By Ronnie Miles | NGCOA Advocacy
Recent winter weather events across parts of the country have highlighted an important reminder for golf course owners and operators: disaster recovery planning is not just about responding to a single storm. It is about understanding the tools available when unexpected disruptions occur and knowing where hidden risks may surface long after the weather clears.
Many courses impacted by recent ice storms have discovered a hard truth about insurance coverage. While most policies cover direct physical damage to real property, such as buildings, putting greens, bunkers, or cart paths, damage to turf, trees, and general course conditions is often excluded. When coverage falls short, recovery costs can quickly strain operating and capital reserves.
For businesses facing this type of financial disruption, traditional bank financing is often difficult to secure, especially following a declared disaster. One option every course owner should understand, regardless of whether they were affected by a specific storm, is the disaster lending programs offered by the Small Business Administration.
The SBA administers disaster relief loans designed to help small businesses recover from events that significantly disrupt normal operations. A key program for golf facilities is the Economic Injury Disaster Loan, or EIDL. These loans can provide up to $2 million in working capital, carry a fixed interest rate of approximately 4 percent, and include a 12-month deferment before the first payment is due. EIDL funding is intended to cover ordinary and necessary expenses the business would have been able to manage had the disaster not occurred, even if there was no physical property damage. Loan amounts are based on documented financial impact and business need.

▶ **RECORDS SHOWN**:
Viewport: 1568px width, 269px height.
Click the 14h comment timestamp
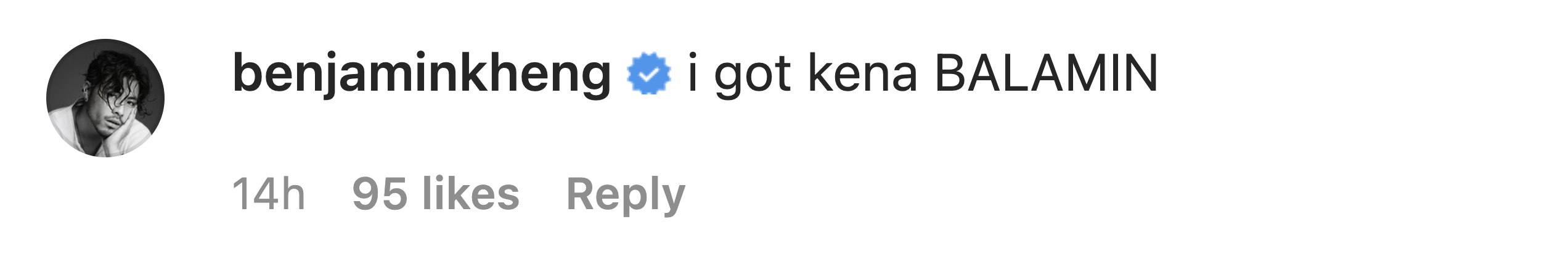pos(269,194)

...

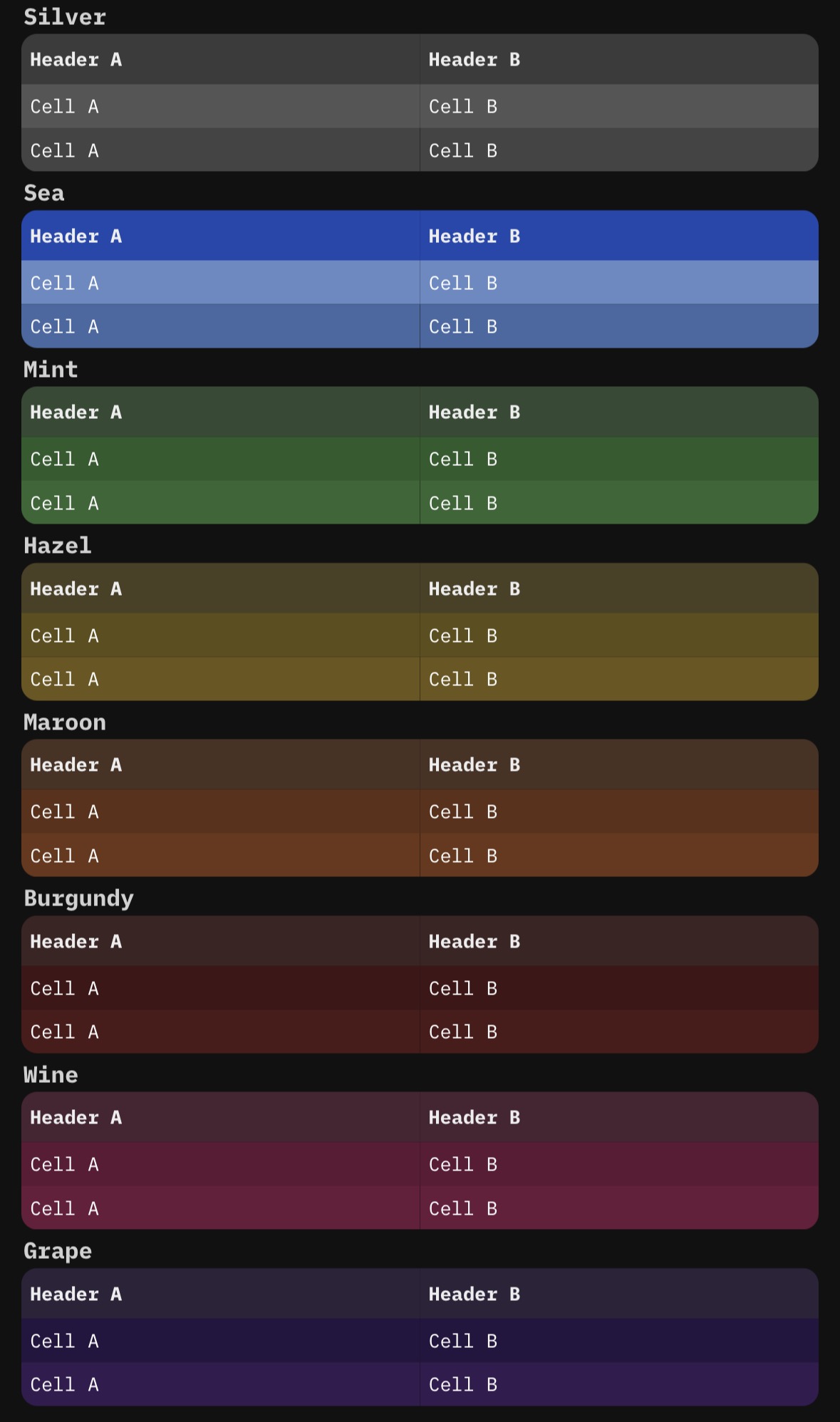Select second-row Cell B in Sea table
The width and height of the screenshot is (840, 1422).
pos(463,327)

...

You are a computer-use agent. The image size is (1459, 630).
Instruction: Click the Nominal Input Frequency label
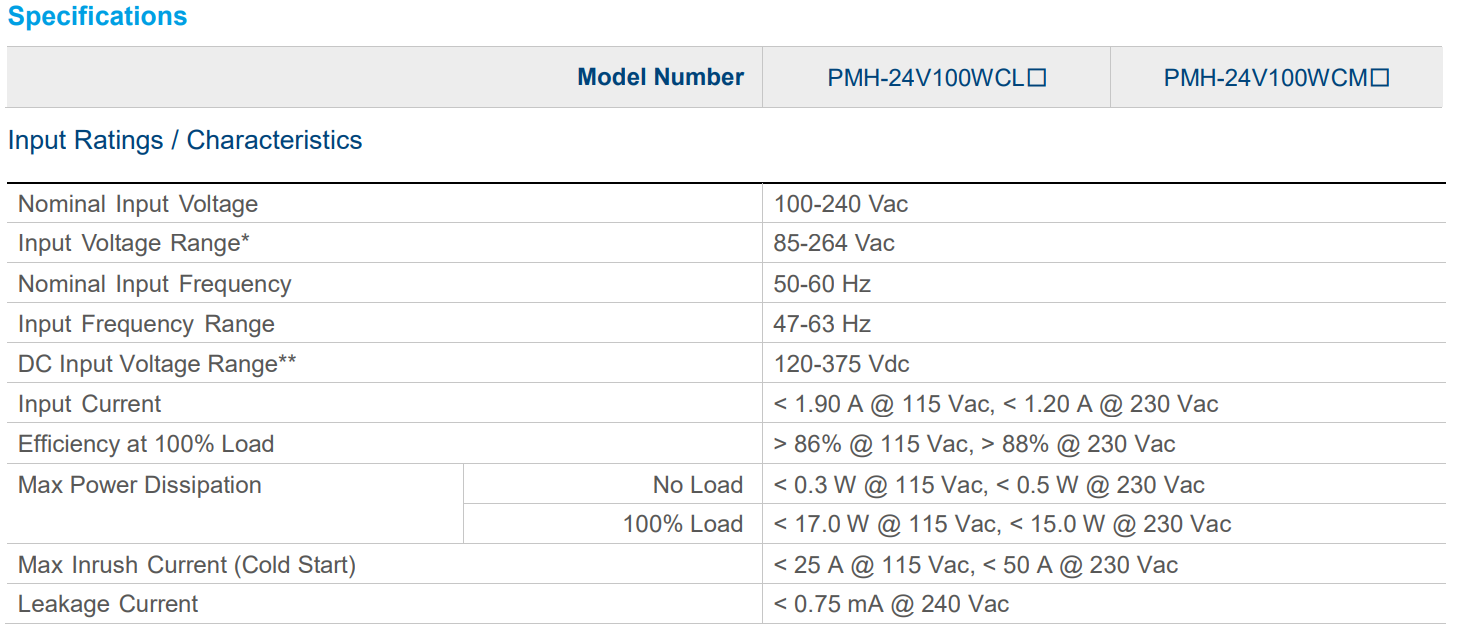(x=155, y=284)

▶ **ASSIGNMENT 1**: Translate this sentence from the article on golf course disaster recovery into Spanish: "A key program for golf facilities is the Economic Injury Disaster Loan, or EIDL."
▶ **ASSIGNMENT 2**: Reproduce word for word the part of the article on golf course disaster recovery that begins at the words "By Ronnie Miles" and stops after the words "the weather clears.".

▶ **EXPECTED OUTPUT 1**: Un programa clave para las instalaciones de golf es el Préstamo por Desastre por Daños Económicos (Economic Injury Disaster Loan), o EIDL.

▶ **EXPECTED OUTPUT 2**:
By Ronnie Miles | NGCOA Advocacy
Recent winter weather events across parts of the country have highlighted an important reminder for golf course owners and operators: disaster recovery planning is not just about responding to a single storm. It is about understanding the tools available when unexpected disruptions occur and knowing where hidden risks may surface long after the weather clears.